Auftritt vor 6000 Fans

Wie im Märchen: Die Sportfreunde Stiller im Schlosspark Wilhelmsthal

Calden. Kann das gut gehen: Ein Konzertabend ohne den größten Hit einer Band? Klar, wenn man wie die Sportfreunde Stiller viel mehr zu bieten hat als die WM-Hymne „‘54, ‘74, ‘90, 2006“. Am Freitag rockte das Münchner Trio vor 6000 Fans im Schlosspark Wilhelmsthal.

Manchmal könnte man sich Florian Weber gut vorstellen als Hausherr im Schloss Wilhelmsthal. Als der Schlagzeuger der Sportfreunde Stiller am Freitag mit seiner Band im Caldener Schlosspark auftritt, zeigt er auf das beeindruckende Rokokogebäude und scherzt: „Da drüben steht mein Wochenendhäuschen. Ich habe die Jalousien heruntergelassen. Man weiß ja nicht, welche Flegel sich heute hier rumtreiben.“

Weber muss sich oft wie ein Märchenprinz gefühlt haben in seiner Karriere. Seit der Gründung vor 18 Jahren ist aus dem Münchner Schrammel-Indierock-Trio eine der erfolgreichsten deutschen Stadionbands geworden. Vor 14 Jahren spielten die Sporties noch vor gerade einmal 100 Zuschauern im Kasseler Club Spot, dann wurden sie 2006 mit ihrem WM-Hit „‘54, ‘74, ‘90, 2006“ Teil des Fußball-Sommermärchens, und nun verbringen sie mit 6000 Fans einen tollen Abend im idyllischen Schlosspark. Die Karriere von Weber, Sänger und Gitarrist Peter Brugger sowie Bassist Rüdiger Linhof klingt wie ein Märchen.

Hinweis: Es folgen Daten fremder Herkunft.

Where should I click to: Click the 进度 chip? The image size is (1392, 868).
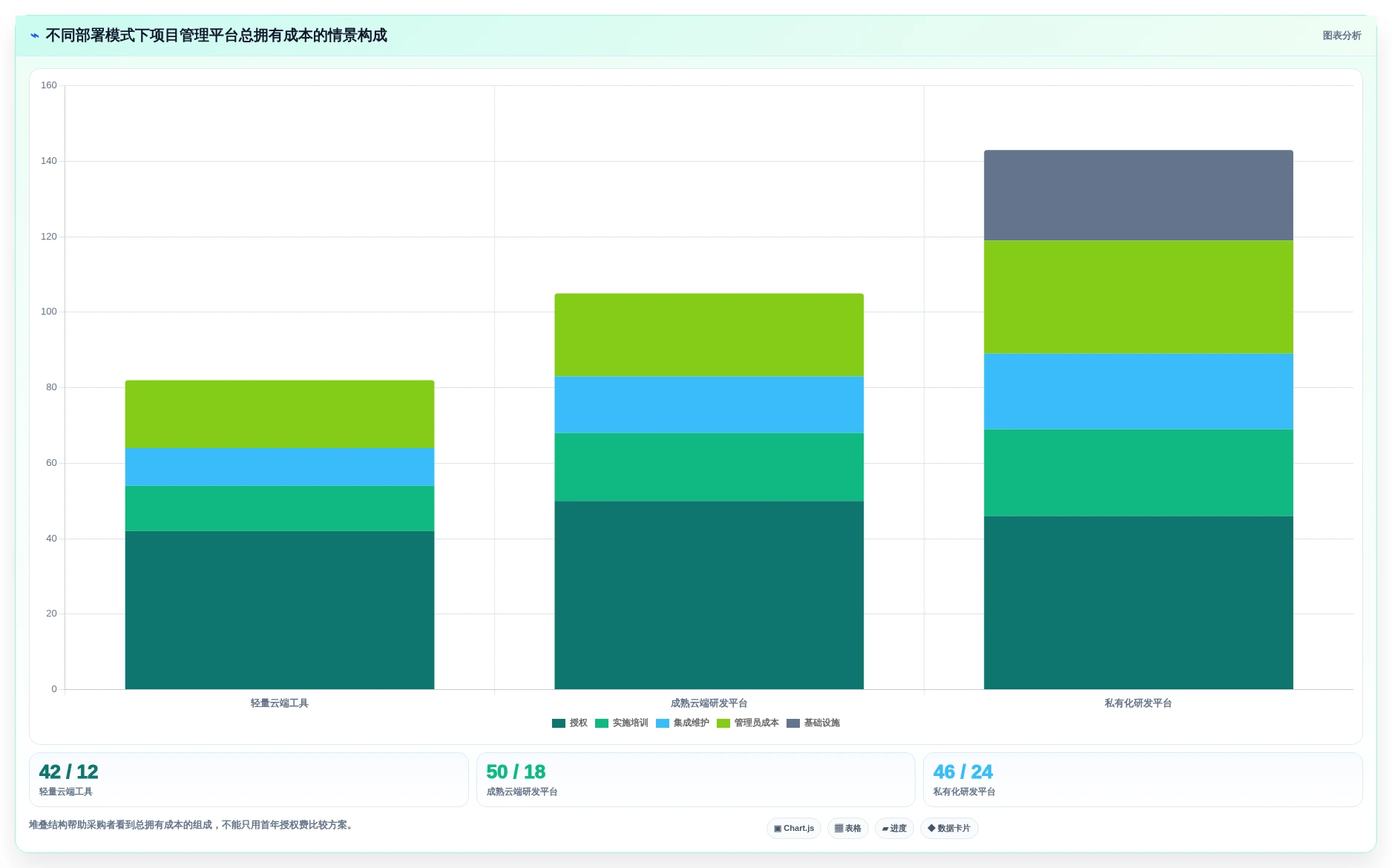[x=894, y=829]
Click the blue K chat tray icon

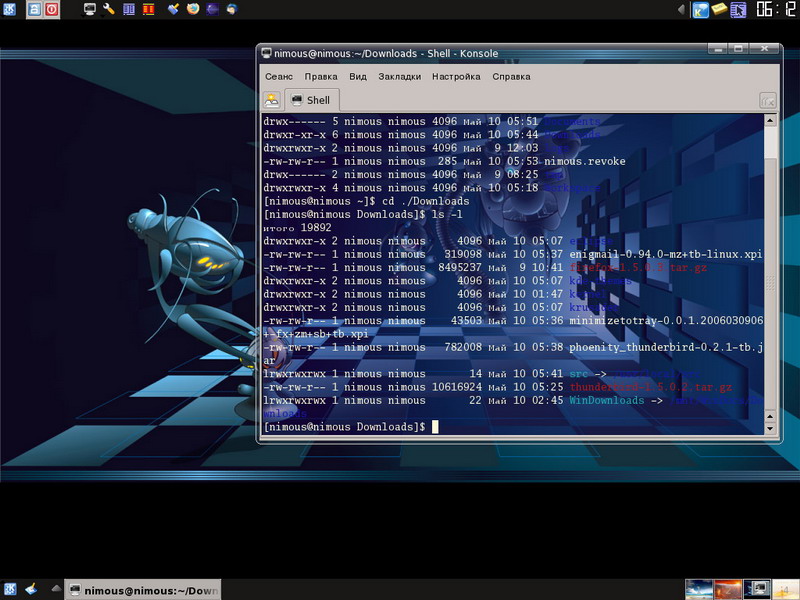(702, 10)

In Calden liefern die drei Jugendfreunde, die nun alle 40 oder älter sind, nach den Vorbands Deine Freunde und Go Go Berlin eine professionelle Show, die keine Wünsche offenlässt: Die melodischen Pop-Hymnen ihres aktuellen Albums können selbst die Kinder mitsingen, die von vielen Eltern mitgebracht wurden. Als die Sonne untergegangen ist, gibt es einen Konfettiregen aus Sternen, Blumen und Schmetterlingen wie aus dem Poesiealbum. Und „New York, Rio, Rosenheim“ widmen sie dem aus der Nähe der oberbayerischen Kreisstadt stammenden WM-Helden Bastian Schweinsteiger, „weil er sich für uns so dermaßen hat kaputt machen lassen“, wie Brugger sagt.

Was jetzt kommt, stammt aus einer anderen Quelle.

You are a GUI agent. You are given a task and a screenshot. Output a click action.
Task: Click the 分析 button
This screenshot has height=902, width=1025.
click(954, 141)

Aus der Setlist und den Reaktionen darauf kann man jedoch auch ablesen, dass nicht immer alles wie im Märchen lief und die Musiker sich auf Dauer in einem Schloss wohl niemals wohl fühlen würden. An dem Erfolg von „‘54, ‘74, ‘90, 2006“ wäre die Band beinahe zerbrochen, weil sie nur noch als die Band für das patriotische Fanmeilen-Deutschland wahrgenommen wurde, das einem ja durchaus auf die Nerven gehen kann. Als in Calden mehrere Männerchöre im Publikum das Gaucho-Lied anstimmen, mit dem die Nationalspieler ihren WM-Triumph in Berlin feierten, gesteht Brugger, dass er das gar nicht so übermäßig toll findet, weil ihm die Argentinier leid getan hätten. Daraufhin gibt es allen Ernstes vereinzelte Buhrufe.

Fotos vom Konzert

Sportfreunde Stiller im Schlosspark Wilhelmsthal

Bei allen Liedern, die vor 2006 entstanden sind, bleibt es merklich ruhiger als bei den neueren Songs. Und ihren WM-Hit spielen die Sportfreunde nur kurz als Melodie auf der Drehorgel an. Es spricht für die Qualität der Band, dass der Abend auch ohne „‘54, ‘74, ‘90, 2006“ wunderbar bleibt. Oder kann man sich ein Konzert der Rolling Stones ohne „(I Can’t Get No) Satisfaction“ vorstellen?

Nach 100 Minuten inklusive einer Cover-Version von „Mrs. Robinson“ als Fast-Break-Hymne im Stil der Lemonheads erklären die sympathischen Musiker in „1. Wahl“ selbstironisch ihren Erfolg: „Jetzt zum allerletzten Mal, wir waren nie die erste Wahl, nur durch Tricks und Gaunerei sind wir vorne mit dabei.“ Sie könnten nicht singen und hätten auch keine Instrumente gelernt, heißt es in dem Lied. Mag sein, aber niemand kann das besser als die Sporties.